What did you think? Seems thematically appropriate after my recent Chris Brown-related “what’s wrong with kids today?!” post [chases lost, crying infant off front lawn while wearing sandals with socks]. Should we wind the clock back on a few of these points? I look forward to your thoughts.
Greg
Brilliant
Hinesy
It really makes me wonder how my kids are going to turn out. It really sucks that they can’t just go out and play… we have been turned into such over-protective nannies by an overzealous media and the fear of being outed as a parent who doesn’t care as much as the next if we dare to take our eyes off them for a minute.
I’m moving to Canada.
Dave
Matt – I’ll save you an igloo.
Lauren
I was born in 1989 and despite only being 21, I could relate to a lot of the things on your list. I spent all summer, and every day after school, playing outside. I wasn’t allowed to watch a lot of t.v., but that was never really an issue because I never had a real desire to sit down in front of the t.v. for hours.
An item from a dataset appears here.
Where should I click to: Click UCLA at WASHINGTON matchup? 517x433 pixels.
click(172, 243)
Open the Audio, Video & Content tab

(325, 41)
I remember I used to think that everything on t.v. was boring, and I dreaded the thought of being stuck inside watching t.v. as opposed to being outside. I also broke my arm climbing a tree, drank from a water hose, played in the sprinkler for hours and got spanked for doing something wrong. If I got in trouble with the law today, I would rather sit in jail then have to face my parents! That’s the way that I want to raise my kids because I turned out more than alright. I’m glad I grew up as I did, because I’m not “soft” as many of the people who are willing to file a lawsuit about everything!
BigSoph
When the Allies sent the first waves into the hell that was D-Day, many men, drafted men, volunteered. To be in the first wave.
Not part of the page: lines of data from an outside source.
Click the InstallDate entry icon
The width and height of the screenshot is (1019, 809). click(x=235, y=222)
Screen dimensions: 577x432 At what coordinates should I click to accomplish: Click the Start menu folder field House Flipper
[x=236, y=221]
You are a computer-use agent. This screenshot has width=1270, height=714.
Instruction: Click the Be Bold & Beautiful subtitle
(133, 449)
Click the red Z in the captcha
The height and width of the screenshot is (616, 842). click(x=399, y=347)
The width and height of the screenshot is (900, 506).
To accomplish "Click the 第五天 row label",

How many of the Corys, Tylers and Justins today could do that?
History Buff
Well the first wave at Normandy (Omaha and Utah) suffered 50% casualties so, statistically, Justin Bieber was more likely to have descended from those who let the brave ones go first. Then again, the guys in the first wave were more popular with women later because women like guys who have a pair. So there should be plenty of descendants of those guys.
Wait a minute. Bieber’s Canadian. They landed at Sword Beach IIRC.
History Buff
The Canadians dared to launch an earlier raid on Dieppe that helped Eisenhower decide to attack Normandy instead of the Calais area. These brave men changed history for the better with their sacrifice. Imagine if there had been a massive Calais Invasion instead of a Normandy Invasion. It would have been a bloodbath.
Does Bieber represent their grandchildren? I don’t know much about him so I can’t say.